Principle:BerriAI Litellm Router Initialization
| Knowledge Sources | Domains | Last Updated |
|---|---|---|
| litellm/router.py | LLM Load Balancing, API Gateway | 2026-02-15 |
Overview
Router initialization is the process of constructing a load-balanced gateway that manages multiple model deployments with configurable routing strategies, caching, retry policies, and failover chains.
Description
A load-balanced LLM router must coordinate several cross-cutting concerns at startup:
- Deployment registration -- Ingesting a list of model deployments and indexing them by logical name and unique ID for O(1) lookup.
- Cache layer setup -- Configuring a dual cache (in-memory plus optional Redis) for tracking cooldowns, usage statistics, and response caching.
- Routing strategy selection -- Choosing how requests are distributed among healthy deployments: random shuffle, least-busy, latency-based, cost-based, or usage-based.
- Reliability configuration -- Setting retry counts, retry policies per exception type, fallback chains (model-specific, context-window, content-policy, and default/wildcard fallbacks), allowed failure thresholds, and cooldown durations.
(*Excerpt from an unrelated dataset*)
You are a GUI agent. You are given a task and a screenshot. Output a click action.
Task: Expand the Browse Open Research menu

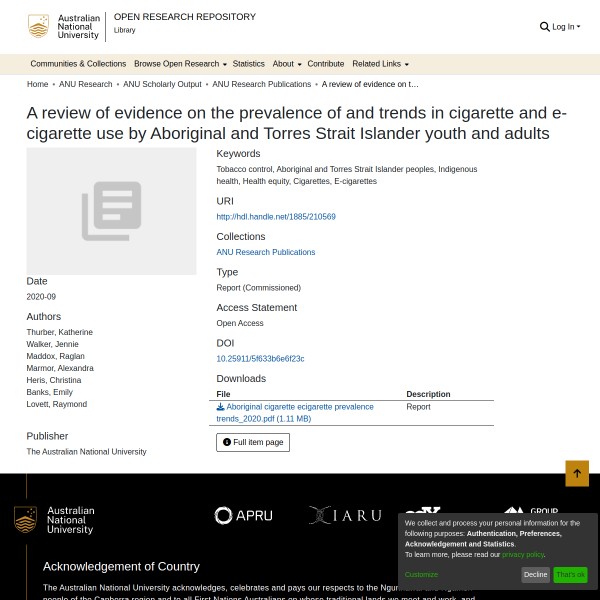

- Budget enforcement -- Optionally initializing provider and deployment budget limiters that filter out over-budget endpoints before routing.
- Callback registration -- Wiring success and failure callbacks for usage tracking, cooldown management, and alerting.
The goal is to produce a fully configured router object that, once constructed, can accept completion requests and transparently handle deployment selection, retries, and fallbacks.
Usage
Use router initialization when:
- You are building an application that must distribute LLM calls across multiple providers or regions.
- You need automatic failover when a provider returns errors or hits rate limits.
- You want centralized configuration of retry policies, timeouts, and budget limits.
- You are deploying a proxy server that exposes a single API endpoint backed by multiple LLM backends.
Theoretical Basis
Router initialization follows the Builder Pattern combined with Strategy Pattern:
- The constructor accepts a large parameter set and assembles internal subsystems (cache, scheduler, cooldown tracker, budget limiter, routing strategy) into a coherent whole.
- The routing strategy is pluggable: the same router interface supports different selection algorithms selected at initialization time.
Pseudocode:
FUNCTION initialize_router(model_list, routing_strategy, num_retries,
fallbacks, timeout, cooldown_time,
retry_policy, provider_budget_config, ...):
// 1. Setup caching layer
cache = DualCache(in_memory=InMemoryCache(), redis=connect_redis_if_configured())
// 2. Register deployments
deployment_index = {}
FOR EACH deployment IN model_list:
validate(deployment)
deployment_index[deployment.model_name].append(deployment)
deployment_index[deployment.id] = deployment
// 3. Configure reliability
cooldown_tracker = CooldownCache(cache, cooldown_time)
retry_handler = configure_retry_policy(retry_policy, num_retries)
// 4. Configure fallbacks
validate_fallback_format(fallbacks)
fallback_chain = merge(specific_fallbacks, default_fallbacks)
// 5. Select routing strategy
strategy = load_strategy(routing_strategy) // e.g. simple-shuffle, latency-based
// 6. Initialize budget limiter (if configured)
IF provider_budget_config IS NOT None:
budget_limiter = BudgetLimiter(cache, provider_budget_config, model_list)
register_as_pre_call_check(budget_limiter)
// 7. Register callbacks for usage and failure tracking
register_success_callback(deployment_success_handler)
register_failure_callback(deployment_failure_handler, cooldown_handler)
RETURN Router(cache, deployment_index, strategy, retry_handler,
fallback_chain, cooldown_tracker, budget_limiter)
The initialization is intentionally front-loaded: all validation, indexing, and subsystem construction happens at startup so that the request hot path is as lightweight as possible.